PROVIDED TEXT Block Start

Have a #TragicallyHip day.
^vk pic.twitter.com/TMRah6JTG3

— Toronto Police (@TorontoPolice) August 20, 2016

If you're reading this, you're either a die-hard Canadian Hip fan reliving the moment or an American who I hope will get the chance to watch it at some point (the replay isn’t currently available online).

I watched the live stream from my bedroom in New York as my toddler did me a solid by actually going to sleep before 8:30 pm. On Instagram I followed the #InGordWeTrust hashtag to St. John's, Newfoundland, and Whistler and Squamish and into the living room of a young couple watching with their two kids. (This sounds creepy. It wasn't creepy. These are my people.) As exuberant comments scrolled beside the live stream, I marveled that it was the first time I was happy to see comments on a YouTube video.

The set list from last night's incredible show in Kingston. #ManMachinePoemTour

A photo posted by The Tragically Hip (@thetragicallyhip) on
Aug 21, 2016 at 9:22am PDT

The set list was itself a thing of brilliance. Having dispatched early with "Courage" and "Wheat Kings," the Hip eased into some of their lesser-played later stuff ("Toronto #4," "Lake Fever") and settled in for a packed, nearly three-hour ride.

"The set list was about as perfect as one could be for a band this big with so many hits," said Cappe, who has been to more than 45 Hip concerts in the US and Canada and attended four shows on the final tour. "It has been a gift for hardcore fans as they played so many songs they don't normally play."

Cappe saw the band play 58 songs over the four shows he saw, some of which he had rarely seen performed live, if ever. "It felt like they really wanted to play what Gord loved most," he said

(Note that the set list for the final show also included "Fiddler's Green," a song written for Downie's sister after the loss of her young son to a heart condition. The Hip famously couldn't bear to play it at live shows for more than a decade because it was too emotional.)

The eyes of Canada and the world were on Downie, and he knew it — and used it. Not once but twice he praised Trudeau for his Truth and Reconciliation Commission and his vow to right the wrongs committed against the aboriginal people of Canada, giving him a clear mandate, on the record.

"He cares about the people up north, who we were trained our entire lives to ignore," Downie said, baldly invoking Canada's national shame when he knew everyone was watching.

PROVIDED TEXT Block End
PROVIDED RECORDS Block Start

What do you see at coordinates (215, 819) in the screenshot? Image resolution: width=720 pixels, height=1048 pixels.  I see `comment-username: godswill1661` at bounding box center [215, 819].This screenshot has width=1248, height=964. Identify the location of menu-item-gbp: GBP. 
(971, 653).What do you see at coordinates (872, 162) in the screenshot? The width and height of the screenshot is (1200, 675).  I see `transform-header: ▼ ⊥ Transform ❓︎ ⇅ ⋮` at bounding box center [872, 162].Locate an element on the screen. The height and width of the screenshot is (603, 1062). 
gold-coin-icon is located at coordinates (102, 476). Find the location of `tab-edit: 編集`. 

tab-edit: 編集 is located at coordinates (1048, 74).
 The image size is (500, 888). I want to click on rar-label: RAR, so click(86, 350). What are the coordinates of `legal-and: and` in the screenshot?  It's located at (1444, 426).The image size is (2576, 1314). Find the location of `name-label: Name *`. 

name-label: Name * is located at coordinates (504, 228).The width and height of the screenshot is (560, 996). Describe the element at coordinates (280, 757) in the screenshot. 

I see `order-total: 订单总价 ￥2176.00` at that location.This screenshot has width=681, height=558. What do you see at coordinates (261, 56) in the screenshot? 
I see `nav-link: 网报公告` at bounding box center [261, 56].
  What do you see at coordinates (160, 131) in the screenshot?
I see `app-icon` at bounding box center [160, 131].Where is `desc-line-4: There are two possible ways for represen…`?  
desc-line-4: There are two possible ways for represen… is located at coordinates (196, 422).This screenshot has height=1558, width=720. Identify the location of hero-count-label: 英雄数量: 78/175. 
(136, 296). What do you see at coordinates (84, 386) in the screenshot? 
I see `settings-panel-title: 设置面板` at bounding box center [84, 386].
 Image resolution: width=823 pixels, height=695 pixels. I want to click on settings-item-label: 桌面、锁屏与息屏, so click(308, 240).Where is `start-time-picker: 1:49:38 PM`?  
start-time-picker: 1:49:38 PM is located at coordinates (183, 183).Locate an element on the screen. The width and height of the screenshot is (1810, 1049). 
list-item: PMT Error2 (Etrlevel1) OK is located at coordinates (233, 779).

PROVIDED RECORDS Block End

### TASKS FOR THIS EXERCISE
1. In the article about the Tragically Hip's final show, why did the band not play "Fiddler's Green" at live shows for more than a decade?
2. Continue the article about the Tragically Hip's final show from where it stops.

### TASK ANSWERS
1. Because it was too emotional.

2.
By this time it was more than two hours and one encore into the show, and when Gord thanked the crowd for listening and said, sincerely, "Have a nice life," it felt like that could be it. But of course genius set lists require that hearts be toyed with just a little more, so back the Hip came with "Nautical Disaster," followed by the opening chords of "Scared," which will slay me any day of the week and I guarantee is one of Canada's top earnest makeout songs.

I didn't catch Gord fumble many lyrics, but he stumbled and couldn't seem to say, "Can I get out of this thing with me and you," and really, who would want him to? Halfway through "Scared" he dropped the mic and broke down, holding himself briefly as he shook with emotion. Then he pulled himself together, picked up the mic, and put it neatly back on the mic stand.

There's choking up while sitting alone in a darkened room watching a live stream, and then there is full-out sobbing. I was alone, but not really.

Eventually, there was "Ahead by a Century" — the last song Gord Downie would perform during this tour, during this concert, and possibly forever. "No dress rehearsal," he sang, as the crowd sang back. "This is our life."

It was three hours of glorious togetherness, of bittersweet nostalgia, of the mental muscle memory of remembering who you once were and who was with you then. It was for fans and superfans, and for the kids who got to watch their parents get so excited about sharing in a national experience. It was belonging, and music, and pride in your roots and your homeland, even when that pride means pushing your homeland to do better.

It was about saying thank you and farewell, but maybe not goodbye, because, well, you never know.

After 30 years, we're not done with the Tragically Hip.

If we're lucky, the Tragically Hip isn’t done with us.

Let's just see what tomorrow brings.